98年5月 ベンターが「セレラ・ジェノミクス」社を設立。人の全ゲノムを3年以内に、3億ドル以下で解読すると宣言。

6月 結核菌の全ゲノム配列が決定される。遺伝子の総数は約4000個で,その8割以上についての機能も予測される。

99年9月 ヴェンターら、ヒトゲノムの塩基配列を、全ゲノムショットガン法で読みとる作業を開始。まもなくヒトの第22番染色体のゲノムが解明された。翌年には第21番染色体のゲノムも解明。
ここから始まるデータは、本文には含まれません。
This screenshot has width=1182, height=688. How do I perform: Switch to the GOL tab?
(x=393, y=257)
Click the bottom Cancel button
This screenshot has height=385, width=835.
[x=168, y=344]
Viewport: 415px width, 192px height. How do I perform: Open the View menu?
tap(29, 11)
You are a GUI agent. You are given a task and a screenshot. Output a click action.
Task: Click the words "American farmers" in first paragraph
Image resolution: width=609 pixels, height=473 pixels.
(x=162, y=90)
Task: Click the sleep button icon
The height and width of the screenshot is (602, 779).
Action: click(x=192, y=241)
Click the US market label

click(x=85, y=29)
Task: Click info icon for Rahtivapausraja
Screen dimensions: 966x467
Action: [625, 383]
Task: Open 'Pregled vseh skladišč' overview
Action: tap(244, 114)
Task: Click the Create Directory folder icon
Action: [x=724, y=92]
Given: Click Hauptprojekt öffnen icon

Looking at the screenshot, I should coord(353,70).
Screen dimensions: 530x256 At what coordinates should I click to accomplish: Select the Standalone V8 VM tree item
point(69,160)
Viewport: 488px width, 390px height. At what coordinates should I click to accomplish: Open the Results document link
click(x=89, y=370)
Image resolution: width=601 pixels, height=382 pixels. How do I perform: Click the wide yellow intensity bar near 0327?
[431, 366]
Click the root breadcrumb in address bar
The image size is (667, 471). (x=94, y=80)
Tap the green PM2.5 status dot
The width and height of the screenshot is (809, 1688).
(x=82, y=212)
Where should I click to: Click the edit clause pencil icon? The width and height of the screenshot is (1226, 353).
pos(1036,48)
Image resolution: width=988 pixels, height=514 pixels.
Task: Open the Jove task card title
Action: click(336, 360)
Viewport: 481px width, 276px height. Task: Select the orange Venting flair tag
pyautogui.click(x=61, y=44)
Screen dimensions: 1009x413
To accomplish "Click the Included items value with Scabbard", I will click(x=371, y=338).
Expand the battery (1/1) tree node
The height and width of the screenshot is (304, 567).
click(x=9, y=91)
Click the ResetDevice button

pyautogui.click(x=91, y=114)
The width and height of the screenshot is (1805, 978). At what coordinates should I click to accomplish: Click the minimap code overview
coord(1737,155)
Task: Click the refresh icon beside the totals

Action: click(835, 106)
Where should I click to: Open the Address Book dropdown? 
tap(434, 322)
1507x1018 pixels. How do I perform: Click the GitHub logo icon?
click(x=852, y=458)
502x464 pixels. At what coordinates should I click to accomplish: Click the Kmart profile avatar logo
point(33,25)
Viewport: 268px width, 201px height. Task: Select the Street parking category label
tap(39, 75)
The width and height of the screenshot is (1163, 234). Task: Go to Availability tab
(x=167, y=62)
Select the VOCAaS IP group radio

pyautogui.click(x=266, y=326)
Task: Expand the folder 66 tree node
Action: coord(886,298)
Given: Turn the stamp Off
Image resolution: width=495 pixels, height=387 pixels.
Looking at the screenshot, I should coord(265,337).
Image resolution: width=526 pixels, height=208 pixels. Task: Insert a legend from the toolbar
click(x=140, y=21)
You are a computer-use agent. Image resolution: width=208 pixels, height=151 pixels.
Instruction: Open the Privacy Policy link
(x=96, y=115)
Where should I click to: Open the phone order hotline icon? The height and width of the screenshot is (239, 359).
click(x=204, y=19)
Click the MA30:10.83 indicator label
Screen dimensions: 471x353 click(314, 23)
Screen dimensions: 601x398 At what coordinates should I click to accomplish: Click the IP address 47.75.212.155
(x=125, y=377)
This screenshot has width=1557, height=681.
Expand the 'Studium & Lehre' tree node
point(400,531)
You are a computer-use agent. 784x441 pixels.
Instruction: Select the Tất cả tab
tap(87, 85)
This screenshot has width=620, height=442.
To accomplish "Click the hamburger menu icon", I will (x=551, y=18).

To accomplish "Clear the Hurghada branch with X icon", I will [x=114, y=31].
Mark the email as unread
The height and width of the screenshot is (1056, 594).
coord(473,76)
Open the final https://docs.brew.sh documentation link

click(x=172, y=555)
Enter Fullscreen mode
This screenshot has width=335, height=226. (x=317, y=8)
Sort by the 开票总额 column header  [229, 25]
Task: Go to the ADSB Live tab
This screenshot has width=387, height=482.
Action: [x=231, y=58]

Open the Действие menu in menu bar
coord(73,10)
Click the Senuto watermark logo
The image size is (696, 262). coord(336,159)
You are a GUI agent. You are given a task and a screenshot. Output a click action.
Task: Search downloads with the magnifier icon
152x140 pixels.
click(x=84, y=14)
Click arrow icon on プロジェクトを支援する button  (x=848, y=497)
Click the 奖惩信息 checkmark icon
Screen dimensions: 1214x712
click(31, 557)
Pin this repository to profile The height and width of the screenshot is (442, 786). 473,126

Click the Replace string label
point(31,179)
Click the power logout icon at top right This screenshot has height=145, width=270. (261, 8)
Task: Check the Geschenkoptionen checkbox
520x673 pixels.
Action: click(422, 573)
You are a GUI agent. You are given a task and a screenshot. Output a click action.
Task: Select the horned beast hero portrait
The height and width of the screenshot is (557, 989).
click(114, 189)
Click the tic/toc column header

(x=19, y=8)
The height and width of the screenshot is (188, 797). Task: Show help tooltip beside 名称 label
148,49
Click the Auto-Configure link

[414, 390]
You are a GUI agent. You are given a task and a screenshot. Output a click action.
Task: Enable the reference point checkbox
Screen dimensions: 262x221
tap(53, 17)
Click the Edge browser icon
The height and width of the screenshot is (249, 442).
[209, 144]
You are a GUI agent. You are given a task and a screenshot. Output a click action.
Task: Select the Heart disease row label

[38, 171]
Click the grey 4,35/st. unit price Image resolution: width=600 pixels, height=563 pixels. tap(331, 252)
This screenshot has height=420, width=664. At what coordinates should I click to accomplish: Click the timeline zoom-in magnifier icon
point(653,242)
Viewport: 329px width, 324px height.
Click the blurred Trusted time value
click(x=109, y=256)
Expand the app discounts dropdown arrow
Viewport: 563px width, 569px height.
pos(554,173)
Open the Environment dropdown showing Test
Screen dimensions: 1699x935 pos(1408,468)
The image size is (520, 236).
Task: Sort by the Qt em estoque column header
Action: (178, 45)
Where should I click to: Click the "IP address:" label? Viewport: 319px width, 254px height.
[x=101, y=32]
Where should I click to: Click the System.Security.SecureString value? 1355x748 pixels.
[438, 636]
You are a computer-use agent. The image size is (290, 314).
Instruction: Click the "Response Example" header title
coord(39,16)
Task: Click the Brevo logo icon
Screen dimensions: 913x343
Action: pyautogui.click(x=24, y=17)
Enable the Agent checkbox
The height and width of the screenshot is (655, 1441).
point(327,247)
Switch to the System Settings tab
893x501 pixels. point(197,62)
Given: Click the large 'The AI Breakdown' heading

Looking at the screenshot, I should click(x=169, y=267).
00.6.26 クリントン大統領が記者会見。ベンターとNIHのコリンズが不和に陥ったため、クリントンが仲裁に入ったもの。「ヒトゲノムの解読が基本的に完了」と発表したが、NIHはまだ90%段階に留まっていた。

2001年2月 ヒトゲノムの全解読結果の「第1予稿」(ドラフト)がネイチャー誌に発表される。この時ベンターは99%成功していたという。

2003年 全ヒトゲノムの解読が完了。完成版が公開される。

2003年 大腸菌のDNA合成機構を利用して、ウイルスのDNA断片をつなぎ合わせ完全なゲノムを合成することに成功。

2007年 酵母菌を利用してDNAの断片をつなぎ合わせて、マイコプラズマ・ジェニタリウムという細菌のゲノムを構築することに成功。

2010年 人工ゲノムの細菌への導入に成功。初の合成生命が誕生する。

2015年 中国で「ゲノム編集ツール」を使ってヒト胚のDNAを改変する研究が行われる。ネイチャー誌は「非倫理的研究だ」として厳しく警告。


ゲノム編集: これはDNAの二本鎖切断(DSBs)と、その修復という二つの過程よりなる。
標的へのターゲティングとDNA切断にはCRISPR-Cas あるいはTALENが用いられる。
修復には二つのパスがあり、相同性組換え(HR)あるいは非相同性末端結合(NHEJ)と呼ばれる。 非相同性末端結合においては、いやおうなく欠損が生じるため、対象となった不良遺伝子はノックアウトされる。